La Iglesia reiteró su rechazo al proyecto de inviolabilidad de la propiedad privada. “La Tierra no es una mercancía”
La Iglesia Católica endureció su postura frente al proyecto de ley de inviolabilidad de la propiedad privada que impulsa el Gobierno nacional y que el Senado debatirá el próximo 6 de agosto.
A través de una carta abierta dirigida a los legisladores, la Comisión Episcopal de Pastoral Social, la Comisión Episcopal de Pastoral Aborigen y Cáritas Nacional manifestaron su “profunda preocupación” por la iniciativa y reclamaron que el debate parlamentario esté guiado por “el bien común y el futuro de las generaciones venideras”.
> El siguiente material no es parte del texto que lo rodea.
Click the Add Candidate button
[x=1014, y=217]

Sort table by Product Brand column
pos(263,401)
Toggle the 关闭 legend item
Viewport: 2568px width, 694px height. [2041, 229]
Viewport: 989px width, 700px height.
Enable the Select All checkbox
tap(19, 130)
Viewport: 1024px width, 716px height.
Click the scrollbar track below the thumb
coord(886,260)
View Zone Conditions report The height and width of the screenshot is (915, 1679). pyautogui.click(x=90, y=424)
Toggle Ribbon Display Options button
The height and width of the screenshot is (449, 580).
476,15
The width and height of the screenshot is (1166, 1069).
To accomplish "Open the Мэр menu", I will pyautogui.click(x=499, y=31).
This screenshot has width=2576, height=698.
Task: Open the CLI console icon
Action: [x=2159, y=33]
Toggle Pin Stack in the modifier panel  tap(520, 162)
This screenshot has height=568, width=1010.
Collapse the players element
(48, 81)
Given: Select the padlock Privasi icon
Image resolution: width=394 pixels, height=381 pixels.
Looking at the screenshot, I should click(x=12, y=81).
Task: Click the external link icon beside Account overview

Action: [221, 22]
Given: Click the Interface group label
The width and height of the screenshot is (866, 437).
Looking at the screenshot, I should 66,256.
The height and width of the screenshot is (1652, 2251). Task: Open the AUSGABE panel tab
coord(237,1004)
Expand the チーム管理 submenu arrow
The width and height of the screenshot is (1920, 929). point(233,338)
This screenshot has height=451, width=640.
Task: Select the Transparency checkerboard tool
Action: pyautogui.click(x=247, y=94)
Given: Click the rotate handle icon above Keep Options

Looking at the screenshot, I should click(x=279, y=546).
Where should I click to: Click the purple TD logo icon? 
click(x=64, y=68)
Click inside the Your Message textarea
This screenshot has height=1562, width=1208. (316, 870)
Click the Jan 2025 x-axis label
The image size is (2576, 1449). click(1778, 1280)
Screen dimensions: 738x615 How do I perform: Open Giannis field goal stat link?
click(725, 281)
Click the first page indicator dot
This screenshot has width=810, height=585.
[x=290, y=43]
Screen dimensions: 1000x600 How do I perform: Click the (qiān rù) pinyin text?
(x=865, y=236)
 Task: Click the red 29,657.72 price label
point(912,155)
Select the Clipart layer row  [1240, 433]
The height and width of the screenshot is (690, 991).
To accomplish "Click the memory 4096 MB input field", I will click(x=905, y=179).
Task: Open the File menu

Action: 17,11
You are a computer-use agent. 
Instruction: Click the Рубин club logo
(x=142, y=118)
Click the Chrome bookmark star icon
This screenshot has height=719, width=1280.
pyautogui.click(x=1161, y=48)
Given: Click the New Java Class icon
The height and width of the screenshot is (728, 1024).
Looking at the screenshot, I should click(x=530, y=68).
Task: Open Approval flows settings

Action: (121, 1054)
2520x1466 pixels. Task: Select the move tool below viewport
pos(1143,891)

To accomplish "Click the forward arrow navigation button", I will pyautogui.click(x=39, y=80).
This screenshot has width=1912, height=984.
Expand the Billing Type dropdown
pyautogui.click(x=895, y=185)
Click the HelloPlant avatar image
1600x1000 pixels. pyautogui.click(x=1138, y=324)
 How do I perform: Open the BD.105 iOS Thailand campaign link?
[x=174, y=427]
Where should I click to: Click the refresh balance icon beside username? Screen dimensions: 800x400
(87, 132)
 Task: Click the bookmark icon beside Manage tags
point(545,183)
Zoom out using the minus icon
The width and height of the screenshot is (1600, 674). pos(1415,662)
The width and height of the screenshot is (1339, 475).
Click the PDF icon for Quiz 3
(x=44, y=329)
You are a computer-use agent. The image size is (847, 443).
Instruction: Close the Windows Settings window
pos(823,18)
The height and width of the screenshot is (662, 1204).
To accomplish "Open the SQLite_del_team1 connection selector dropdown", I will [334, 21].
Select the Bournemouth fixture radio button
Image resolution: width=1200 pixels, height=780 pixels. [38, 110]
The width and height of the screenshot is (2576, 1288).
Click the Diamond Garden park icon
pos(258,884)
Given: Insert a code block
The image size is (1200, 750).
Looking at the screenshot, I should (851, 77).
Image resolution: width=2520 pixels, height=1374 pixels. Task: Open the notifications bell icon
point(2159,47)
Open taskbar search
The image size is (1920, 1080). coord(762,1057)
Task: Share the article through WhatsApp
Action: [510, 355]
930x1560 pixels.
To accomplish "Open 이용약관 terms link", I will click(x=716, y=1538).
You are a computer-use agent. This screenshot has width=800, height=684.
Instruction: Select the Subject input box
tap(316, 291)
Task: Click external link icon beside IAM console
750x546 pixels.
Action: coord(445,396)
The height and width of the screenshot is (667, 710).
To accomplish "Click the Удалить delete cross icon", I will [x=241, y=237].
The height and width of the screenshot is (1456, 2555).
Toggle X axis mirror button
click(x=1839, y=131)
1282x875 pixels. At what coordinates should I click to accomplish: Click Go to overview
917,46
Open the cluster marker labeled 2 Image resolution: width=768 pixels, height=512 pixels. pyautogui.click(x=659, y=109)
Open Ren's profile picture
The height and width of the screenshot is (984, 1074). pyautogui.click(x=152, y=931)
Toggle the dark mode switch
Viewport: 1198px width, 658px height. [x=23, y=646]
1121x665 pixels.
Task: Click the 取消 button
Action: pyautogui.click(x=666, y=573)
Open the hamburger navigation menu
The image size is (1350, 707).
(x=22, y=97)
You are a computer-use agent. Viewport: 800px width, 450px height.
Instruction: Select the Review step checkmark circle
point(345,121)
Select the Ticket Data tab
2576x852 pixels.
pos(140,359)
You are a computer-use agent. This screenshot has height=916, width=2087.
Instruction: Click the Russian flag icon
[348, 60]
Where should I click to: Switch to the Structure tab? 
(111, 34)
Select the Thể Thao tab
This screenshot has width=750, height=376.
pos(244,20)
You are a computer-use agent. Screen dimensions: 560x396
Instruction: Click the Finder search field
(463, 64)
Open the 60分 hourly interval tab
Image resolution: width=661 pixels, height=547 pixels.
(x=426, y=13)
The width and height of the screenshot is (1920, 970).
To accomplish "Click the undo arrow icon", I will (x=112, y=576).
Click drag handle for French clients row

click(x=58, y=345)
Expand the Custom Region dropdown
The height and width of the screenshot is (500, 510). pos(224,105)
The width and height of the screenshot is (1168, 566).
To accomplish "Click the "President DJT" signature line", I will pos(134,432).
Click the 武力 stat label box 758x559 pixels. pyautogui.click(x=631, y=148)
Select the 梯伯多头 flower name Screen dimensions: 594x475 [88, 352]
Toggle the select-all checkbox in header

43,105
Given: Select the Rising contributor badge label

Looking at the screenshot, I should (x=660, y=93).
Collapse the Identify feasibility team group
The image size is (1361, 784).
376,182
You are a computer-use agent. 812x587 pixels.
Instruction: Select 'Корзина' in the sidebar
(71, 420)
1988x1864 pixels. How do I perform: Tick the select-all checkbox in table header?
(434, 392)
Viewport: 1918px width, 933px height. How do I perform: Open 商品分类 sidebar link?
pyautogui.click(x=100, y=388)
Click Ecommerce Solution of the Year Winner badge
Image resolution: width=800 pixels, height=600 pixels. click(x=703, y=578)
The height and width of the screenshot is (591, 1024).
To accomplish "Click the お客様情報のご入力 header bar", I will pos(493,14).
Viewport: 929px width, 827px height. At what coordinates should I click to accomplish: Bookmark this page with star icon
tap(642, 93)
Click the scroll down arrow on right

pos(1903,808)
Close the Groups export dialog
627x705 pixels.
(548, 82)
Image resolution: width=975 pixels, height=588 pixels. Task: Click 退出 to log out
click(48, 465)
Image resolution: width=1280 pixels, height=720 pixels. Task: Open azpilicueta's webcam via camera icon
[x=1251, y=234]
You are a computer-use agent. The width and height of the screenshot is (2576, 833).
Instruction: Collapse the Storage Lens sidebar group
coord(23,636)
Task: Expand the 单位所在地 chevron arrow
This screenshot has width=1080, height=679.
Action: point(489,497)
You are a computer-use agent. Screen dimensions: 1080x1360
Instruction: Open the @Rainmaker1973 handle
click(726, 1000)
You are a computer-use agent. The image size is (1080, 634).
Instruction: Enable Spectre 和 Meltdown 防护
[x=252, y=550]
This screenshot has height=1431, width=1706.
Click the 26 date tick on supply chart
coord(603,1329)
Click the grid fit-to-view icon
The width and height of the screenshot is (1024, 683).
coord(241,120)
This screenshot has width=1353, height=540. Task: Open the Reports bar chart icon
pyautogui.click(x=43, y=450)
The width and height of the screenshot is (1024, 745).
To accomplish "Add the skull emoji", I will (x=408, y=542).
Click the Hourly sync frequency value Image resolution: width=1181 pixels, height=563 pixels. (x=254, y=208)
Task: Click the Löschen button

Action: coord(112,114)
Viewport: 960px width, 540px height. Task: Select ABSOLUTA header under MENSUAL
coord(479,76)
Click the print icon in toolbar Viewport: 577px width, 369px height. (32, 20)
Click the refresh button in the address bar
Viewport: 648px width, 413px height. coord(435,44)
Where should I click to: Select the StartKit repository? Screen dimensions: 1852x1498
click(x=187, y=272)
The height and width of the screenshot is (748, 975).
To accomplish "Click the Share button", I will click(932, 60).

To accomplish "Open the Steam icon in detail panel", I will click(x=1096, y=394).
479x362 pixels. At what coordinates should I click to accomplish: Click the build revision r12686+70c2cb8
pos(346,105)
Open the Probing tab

El documento, titulado “La tierra: madre, hermana y bien común”, abre con una cita de la encíclica Magnifica Humanitas, del Papa León XIV, en la que se recuerda que los bienes de la tierra “han sido dados por Dios a toda la familia humana para sostener la vida de todos” y que cada persona posee un derecho originario a su uso.
Sobre esa base, las entidades eclesiales cuestionaron el proyecto promovido por el ministro de Desregulación y Transformación del Estado, Federico Sturzenegger, al considerar que “atenta contra la soberanía de nuestra tierra, de nuestros alimentos, de nuestros bienes comunes y el derecho de los pueblos de autodeterminarse”.
Entre los principales cuestionamientos, la Iglesia señaló que la iniciativa elimina las restricciones vigentes para la compra de tierras por parte de extranjeros, tanto personas físicas como empresas, incluyendo aquellas ubicadas sobre reservas de agua y otros recursos naturales considerados estratégicos.
Asimismo, expresó preocupación por las modificaciones a la Ley de Manejo del Fuego, al advertir que el proyecto habilita la utilización inmediata de terrenos afectados por incendios, una posibilidad que hasta ahora se encontraba limitada por la legislación vigente.
La tierra no es una mercancía
“La tierra no es una mercancía, ni un simple recurso económico”, enfatiza la carta, que retoma además conceptos de la encíclica Laudato Si’ del Papa Francisco. Allí recuerda que “la tierra es nuestra hermana y nuestra madre”, ya que de ella provienen los alimentos, el agua y los recursos indispensables para la vida.
El documento también pone el foco en la dimensión social de la propiedad. Señala que para las comunidades campesinas e indígenas la tierra constituye “identidad, cultura, memoria y futuro”, además de ser el espacio donde se transmiten conocimientos, formas de trabajo y modos de vida entre generaciones.
En el tramo final, Cáritas Nacional, la Pastoral Social y la Pastoral Aborigen exhortaron a los senadores a actuar con responsabilidad institucional. “Pedimos a quienes intervengan en el debate de este proyecto que guíen sus opciones por el bien común y el futuro de las generaciones venideras, más que por intereses particulares”, señalaron.